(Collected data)
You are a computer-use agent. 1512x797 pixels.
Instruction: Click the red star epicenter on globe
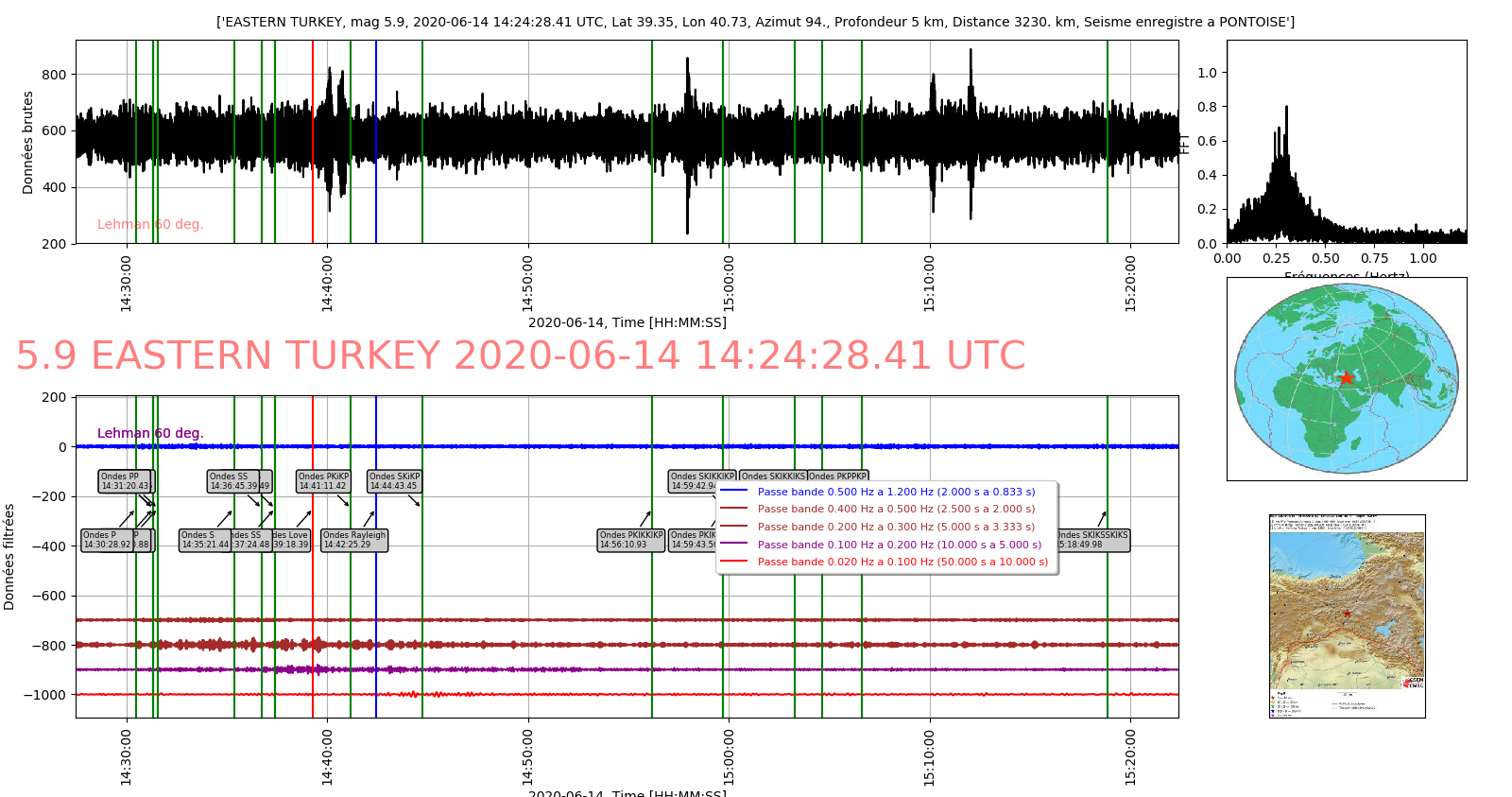pos(1347,378)
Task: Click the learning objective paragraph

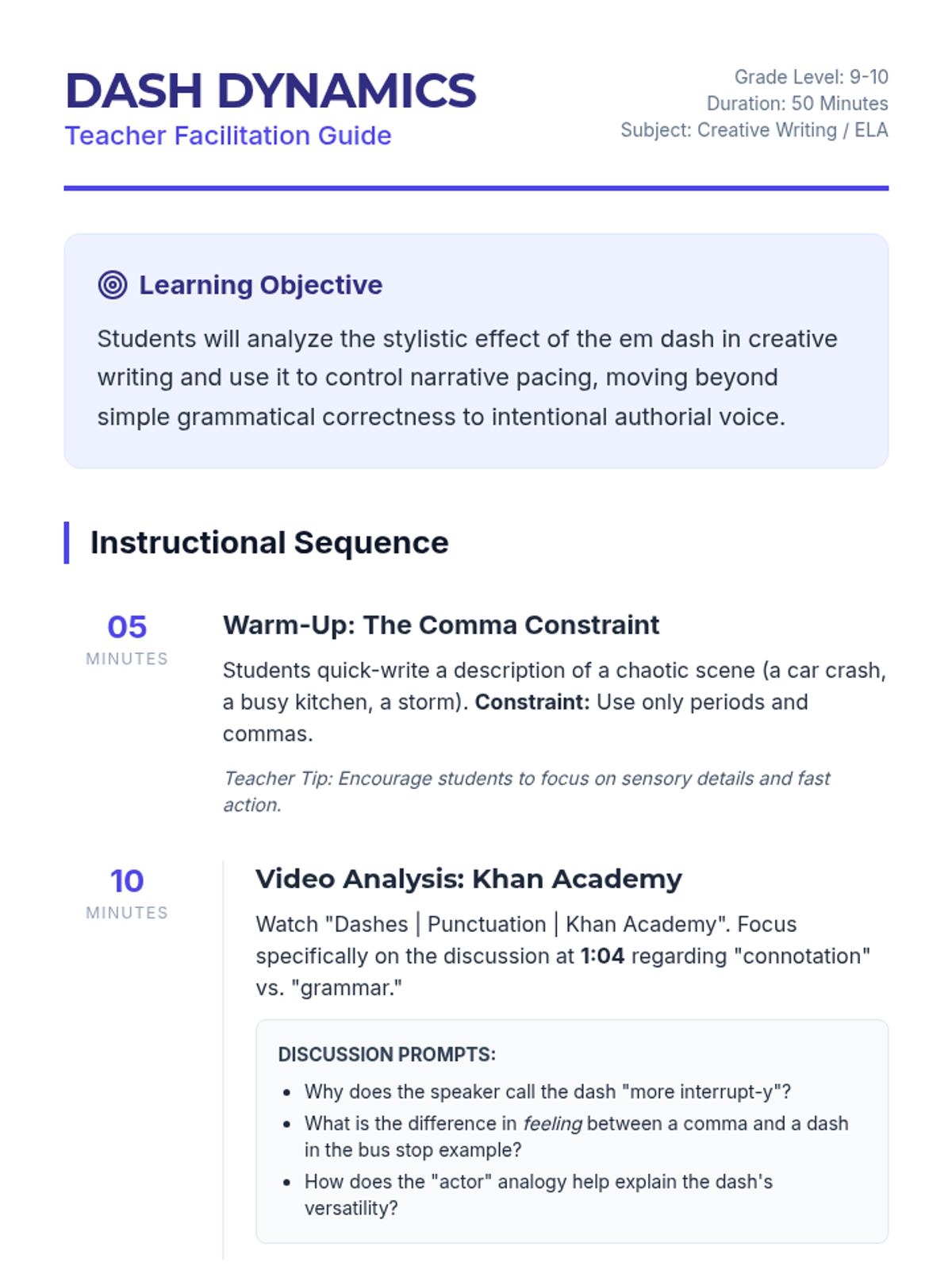Action: point(467,378)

## Aim
Report every line of the records that contains the string "Click".

## Final answer
Instruction: Click the red star epicenter on globe
Task: Click the learning objective paragraph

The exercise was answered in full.